Energy saving key to growth - document
Recycling is the means by which China will develop a so-called circular economy, according to a document the State Council is to release to provincial and local governments.
The document, to be made public at the end of this month, will also urge the public to be more aware of the importance of conserving resources.
The circular economy concept is that one facility's waste output - including energy, water, materials, and information - can be another facility's input. In theory, waste and emissions can be zero during the process of economic development.
"Those are among the government's major steps to sustain stable economic growth," said Zhai Qing, a deputy department director of the National Development and Reform Commission.
The government will draw from international experiences in its efforts to quadruple the country's gross domestic product (GDP) by 2020.
Zhai said that his commission will hold a high-level forum on resource efficiency on June 24-26. The State Council Development and Research Centre and a group of cabinet ministers will attend the event. Experts, chief executive officers and officials worldwide are invited to share their resource-saving ideas.
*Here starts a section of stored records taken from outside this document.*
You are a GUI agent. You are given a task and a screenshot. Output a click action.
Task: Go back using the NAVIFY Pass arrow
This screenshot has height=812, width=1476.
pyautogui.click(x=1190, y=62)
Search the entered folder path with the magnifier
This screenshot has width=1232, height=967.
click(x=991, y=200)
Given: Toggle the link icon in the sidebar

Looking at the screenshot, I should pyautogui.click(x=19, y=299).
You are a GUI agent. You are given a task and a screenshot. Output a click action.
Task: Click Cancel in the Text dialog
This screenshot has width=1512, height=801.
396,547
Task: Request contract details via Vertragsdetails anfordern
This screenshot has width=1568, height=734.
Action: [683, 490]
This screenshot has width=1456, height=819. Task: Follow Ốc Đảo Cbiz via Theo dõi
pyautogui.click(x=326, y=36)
The aim is to help China realize the goal of increasing per-capita GDP from the current US$1,000 to US$3,000 in 2020 in spite of growing population, Zhai said.
"To gain sustainable development, China must stop its startling waste in resource exploitation and take measures to protect the worsening environment," Zhai said.
According to an earlier government report, the reckless exploitation of resources has led to shocking waste. It cited Shaanxi Province, where only 30 per cent of the coal is mined while 70 per cent is left underground forever. From 1949 to 2003, Shaanxi coal output totalled 35 billion tons.
Feng Fei, a department director of the State Council Development and Research Centre, also said that development based on a circular economy will be essential for China to sustain its fast-paced economic growth while mitigating negative environmental impact.
Last week, China and the United Nations entered into a 12-year programme to tackle the problem of growing energy demand and severe energy shortage.
Alongside the Global Environment Facility, which provides US$17 million for the first three-year phase of the programme, the Chinese Government will co-finance US$31 million, and the Chinese business sector has agreed to contribute US$32 million for technical upgrades. The money will mainly be used to improve energy use in industry and building sectors.
"I believe that through the programme of intervention, efficiency of the major end-use energy sectors will improve dramatically," said Khalid Malik, UN resident coordinator and UNDP resident representative in China. It is estimated that the first three-year phase will result in carbon emission reductions of approximately 12 million tons.